Task brief:
Write out the lines from the one containing "Toggle the read-only lock in the status bar" through the one containing "click(x=870, y=548)", both included, word for word, leaving the pictures out.

Data for this task:
--- start ---

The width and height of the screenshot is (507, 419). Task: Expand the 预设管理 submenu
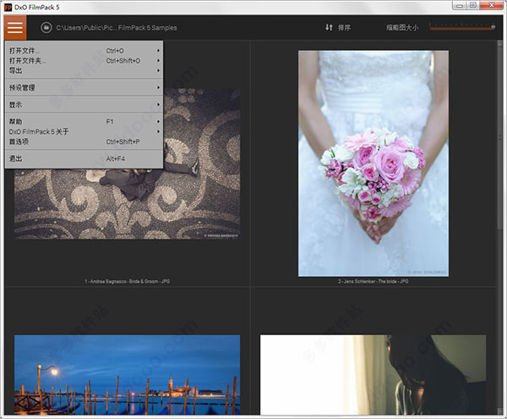point(23,87)
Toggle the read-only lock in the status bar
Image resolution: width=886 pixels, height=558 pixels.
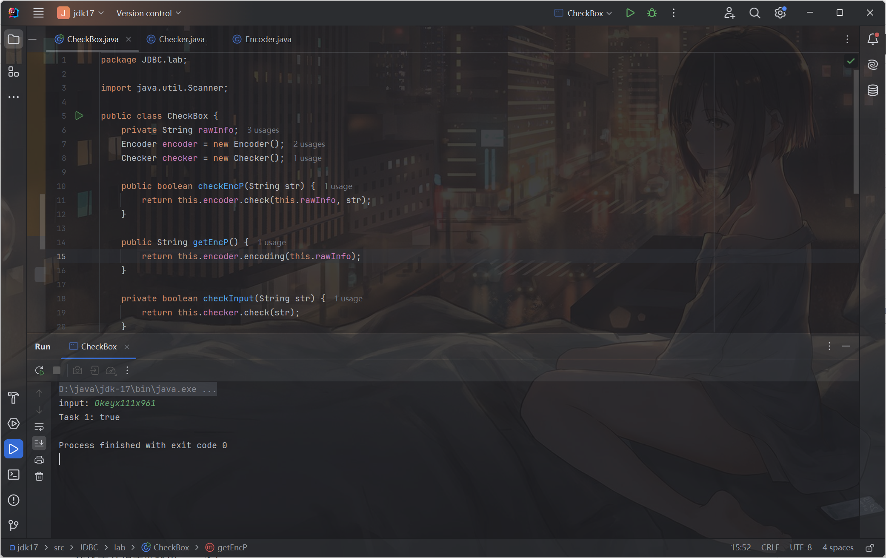click(x=870, y=548)
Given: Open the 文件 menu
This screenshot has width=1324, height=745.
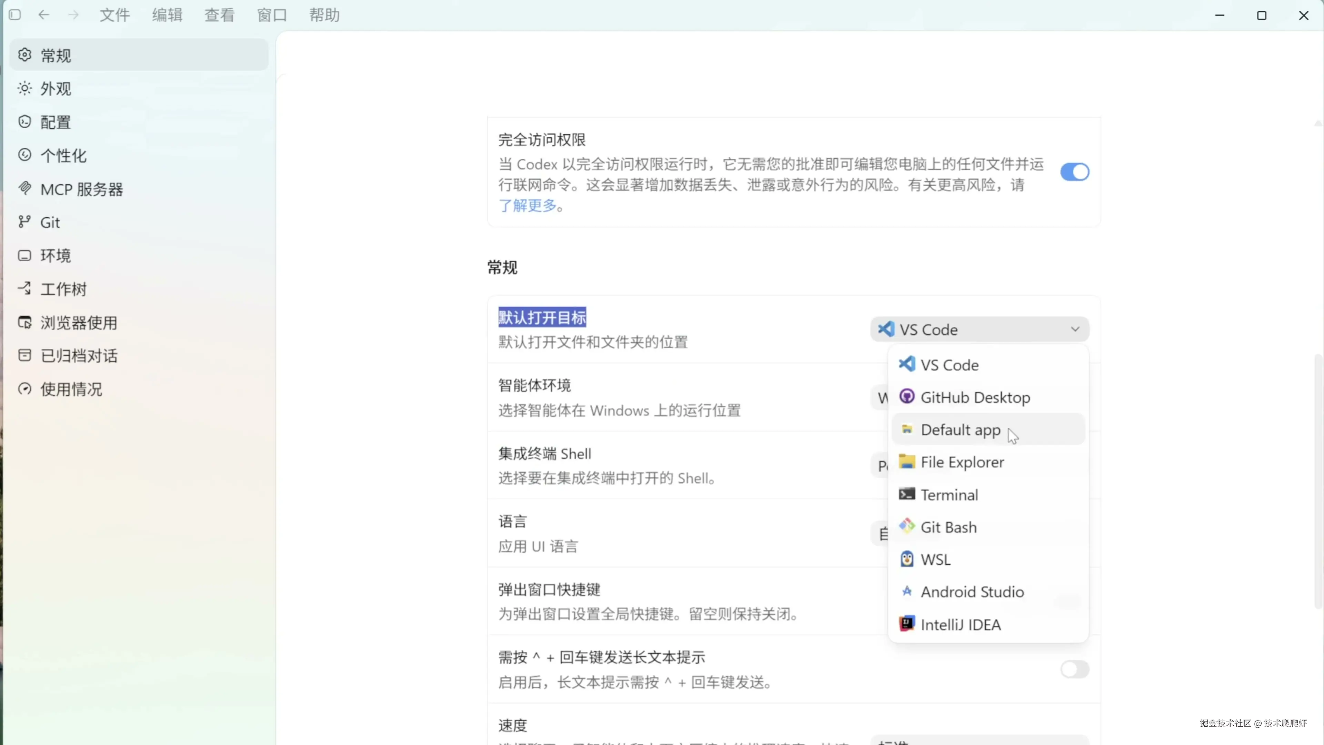Looking at the screenshot, I should [x=114, y=15].
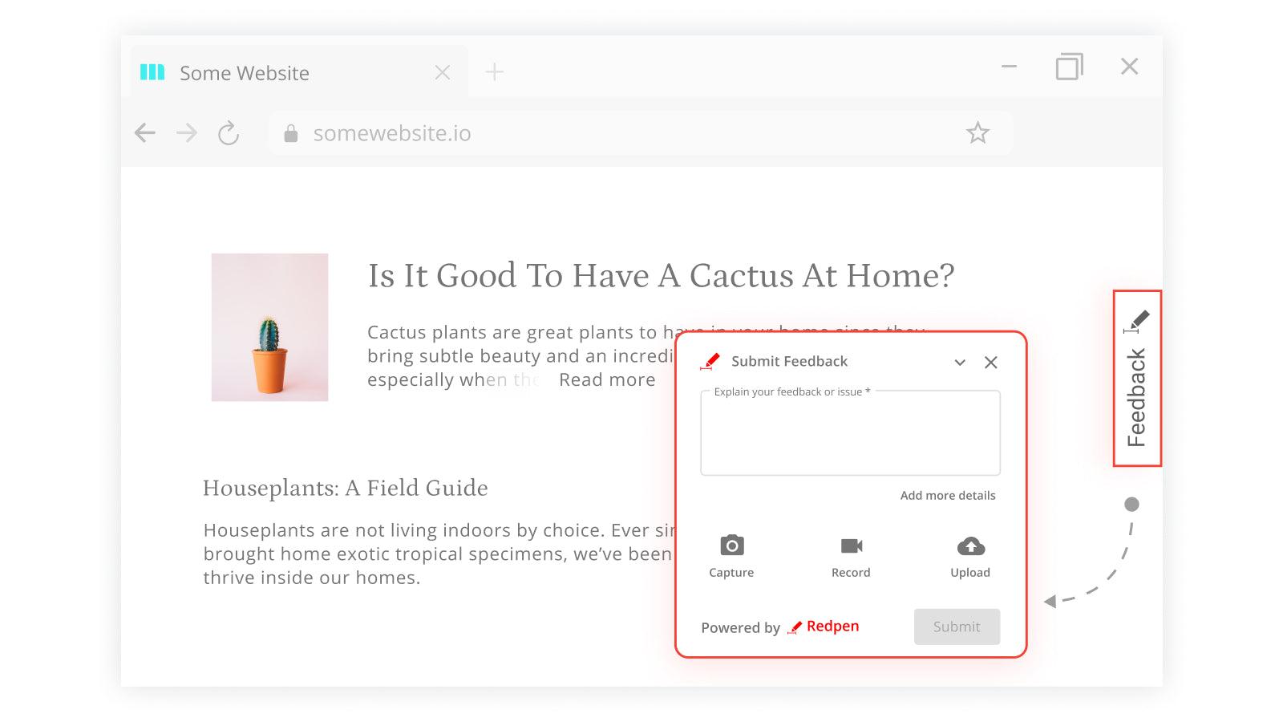Collapse the Submit Feedback panel chevron
Screen dimensions: 1283x722
tap(960, 363)
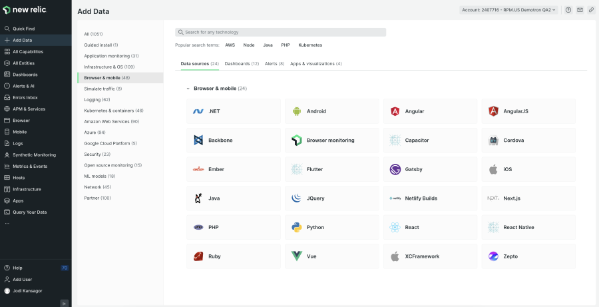Click the envelope feedback icon in header
The width and height of the screenshot is (599, 307).
(x=580, y=10)
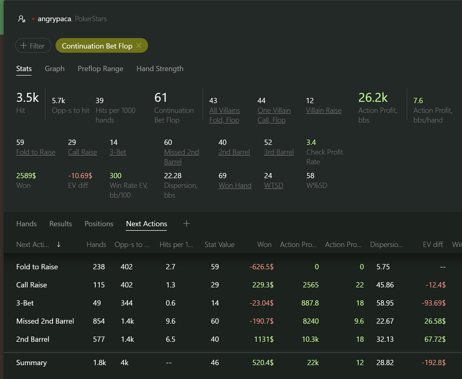Select the 2nd Barrel table row
This screenshot has width=462, height=379.
tap(233, 339)
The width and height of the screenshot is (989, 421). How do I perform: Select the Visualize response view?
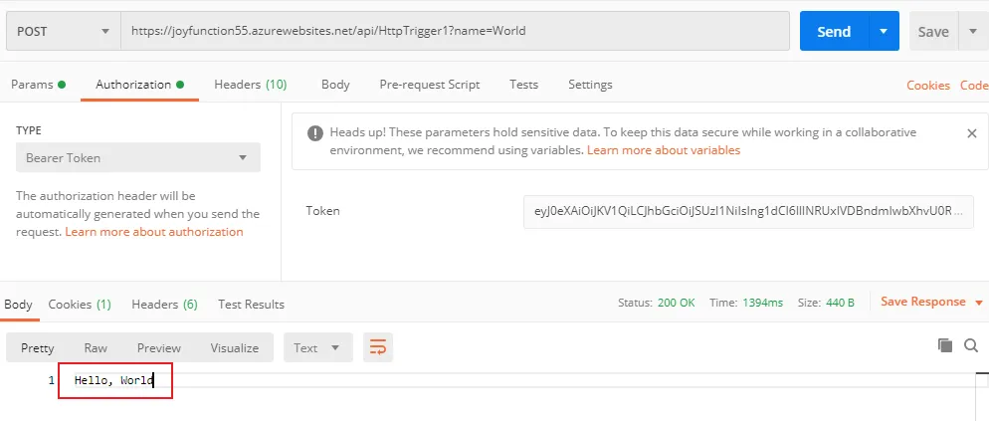coord(234,347)
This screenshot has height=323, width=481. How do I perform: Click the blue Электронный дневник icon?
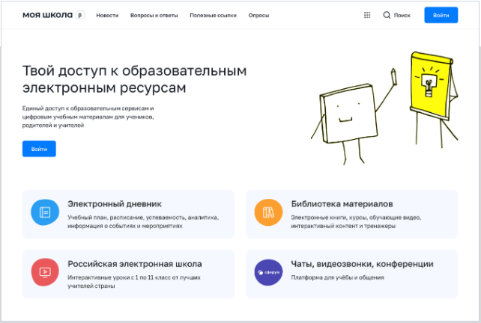click(x=45, y=212)
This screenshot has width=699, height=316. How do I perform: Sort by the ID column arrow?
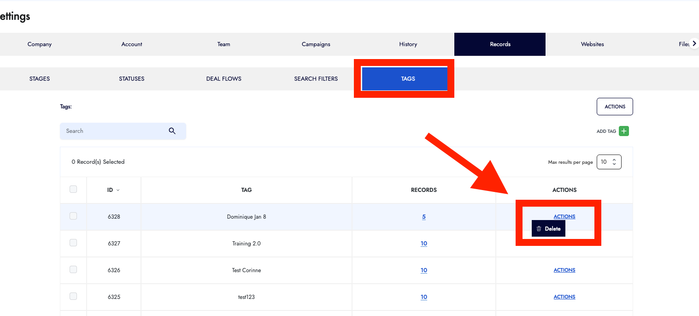[x=118, y=190]
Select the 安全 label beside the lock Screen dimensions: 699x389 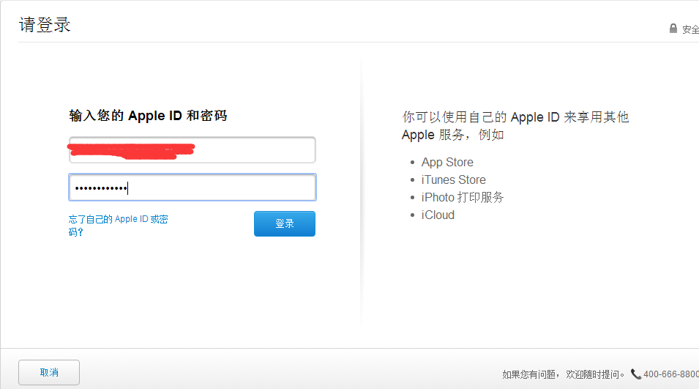[x=690, y=29]
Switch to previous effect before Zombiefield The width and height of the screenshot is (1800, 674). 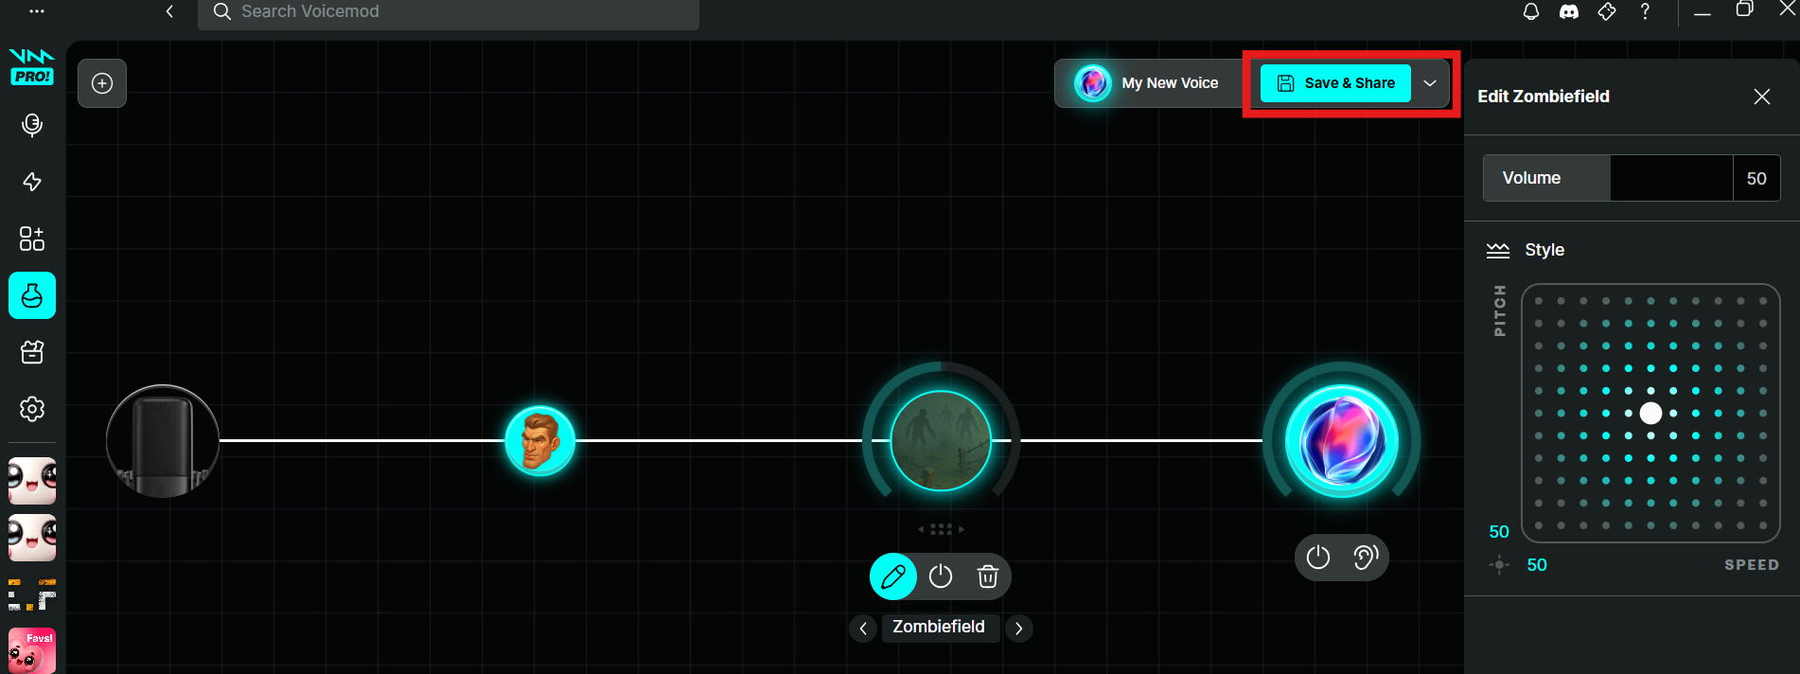coord(863,628)
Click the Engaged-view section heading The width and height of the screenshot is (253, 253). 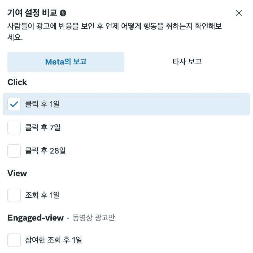pyautogui.click(x=36, y=218)
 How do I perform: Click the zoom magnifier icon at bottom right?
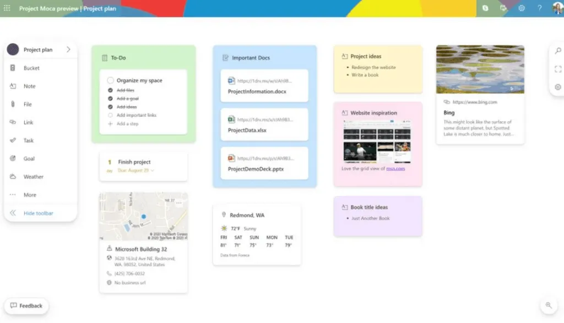548,305
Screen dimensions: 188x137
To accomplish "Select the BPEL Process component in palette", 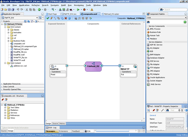I will click(155, 29).
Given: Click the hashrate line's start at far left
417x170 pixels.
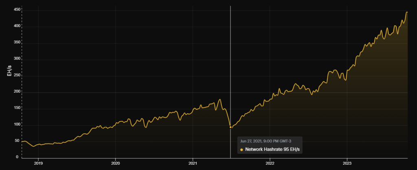Looking at the screenshot, I should tap(22, 142).
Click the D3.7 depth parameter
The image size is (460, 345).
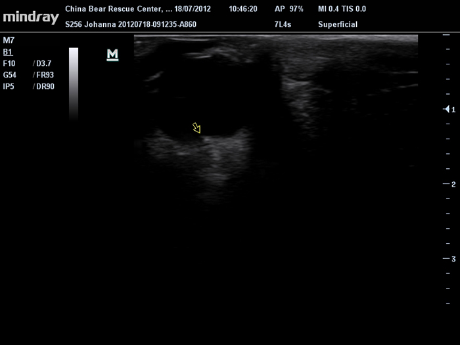click(x=43, y=63)
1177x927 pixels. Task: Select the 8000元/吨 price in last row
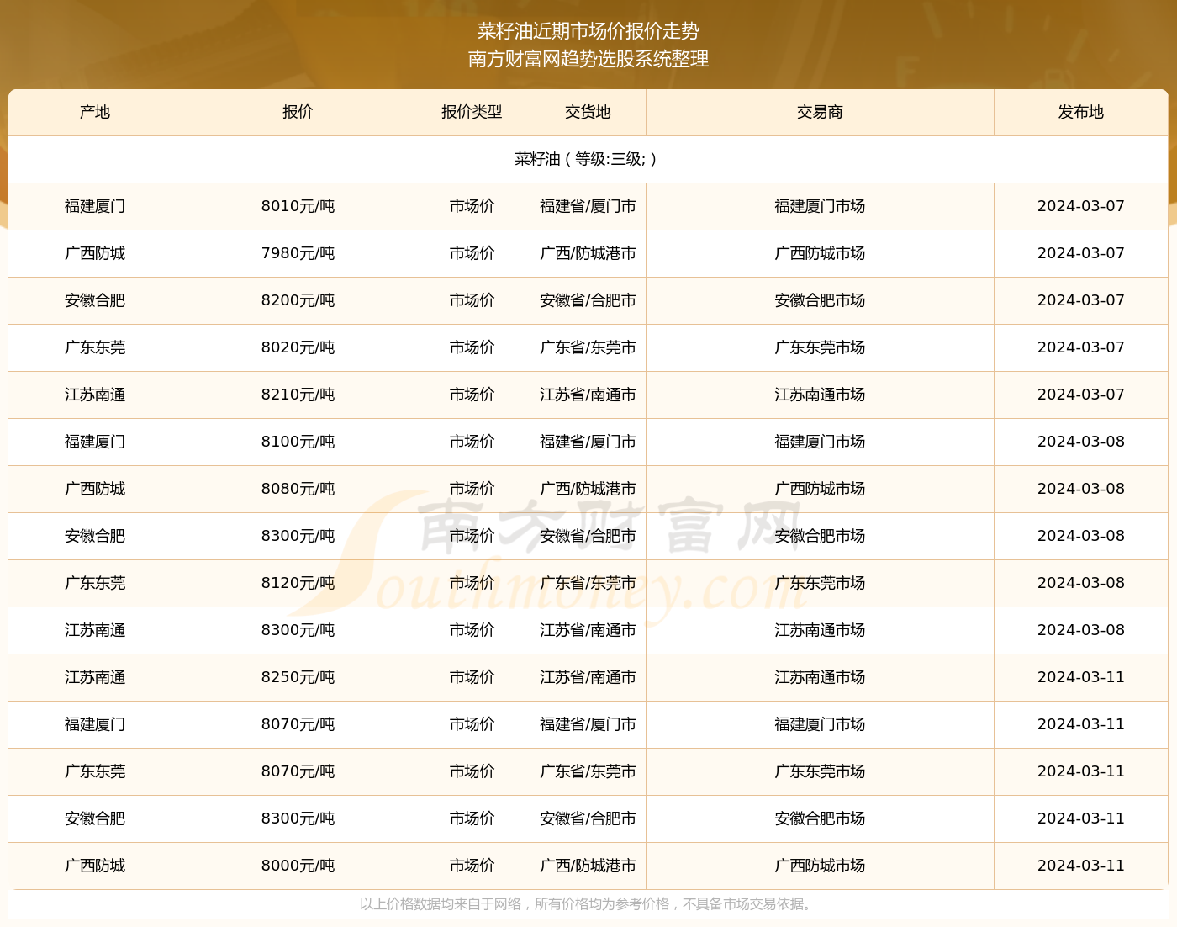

--- end ---

Task answer:
Toggle the read-only lock in the status bar
Image resolution: width=886 pixels, height=558 pixels.
click(x=870, y=548)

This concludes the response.